DailyGlimpse

DeepSeek-V4 Breaks Barriers: Million-Token Contexts Achieved with Compressed Attention

AI
April 26, 2026 · 6:00 PM
DeepSeek-V4 Breaks Barriers: Million-Token Contexts Achieved with Compressed Attention

DeepSeek AI has unveiled the DeepSeek-V4 series, a pair of Mixture-of-Experts (MoE) language models designed to make one-million-token context windows practical and cost-effective for inference. The release includes two models: DeepSeek-V4-Pro, with 1.6 trillion total parameters and 49 billion activated per token, and DeepSeek-V4-Flash, with 284 billion total parameters and 13 billion activated per token. Both models natively support a context length of one million tokens, trained on 33 trillion and 32 trillion tokens respectively. Model checkpoints for all four variants—including base versions—are publicly available on Hugging Face.

The core challenge addressed by DeepSeek-V4 is the quadratic computational complexity of standard Transformer attention, which makes million-token sequences prohibitively expensive. DeepSeek's solution involves four key innovations: a hybrid attention architecture, a novel residual connection design, a different optimizer, and FP4 quantization-aware training.
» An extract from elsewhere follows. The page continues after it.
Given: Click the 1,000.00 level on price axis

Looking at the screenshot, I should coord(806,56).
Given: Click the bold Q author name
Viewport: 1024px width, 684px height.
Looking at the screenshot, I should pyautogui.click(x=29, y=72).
The central architectural innovation is a hybrid attention mechanism that combines Compressed Sparse Attention (CSA) and Heavily Compressed Attention (HCA), interleaved across Transformer layers. CSA compresses the Key-Value (KV) cache of every m tokens into one entry using a learned token-level compressor, then applies DeepSeek Sparse Attention (DSA), where each query token attends only to the top-k selected compressed KV entries. A component called the Lightning Indexer handles sparse selection by scoring queries against compressed KV blocks. Both CSA and HCA include a sliding window attention branch covering the most recent n_win tokens for local dependency modeling. HCA is more aggressive, consolidating KV entries of every m' tokens (where m' ≫ m) into a single compressed entry.

This release marks a significant step toward making long-context language models viable for real-world applications, eliminating a major bottleneck in scaling AI systems to handle extensive documents, codebases, or conversations.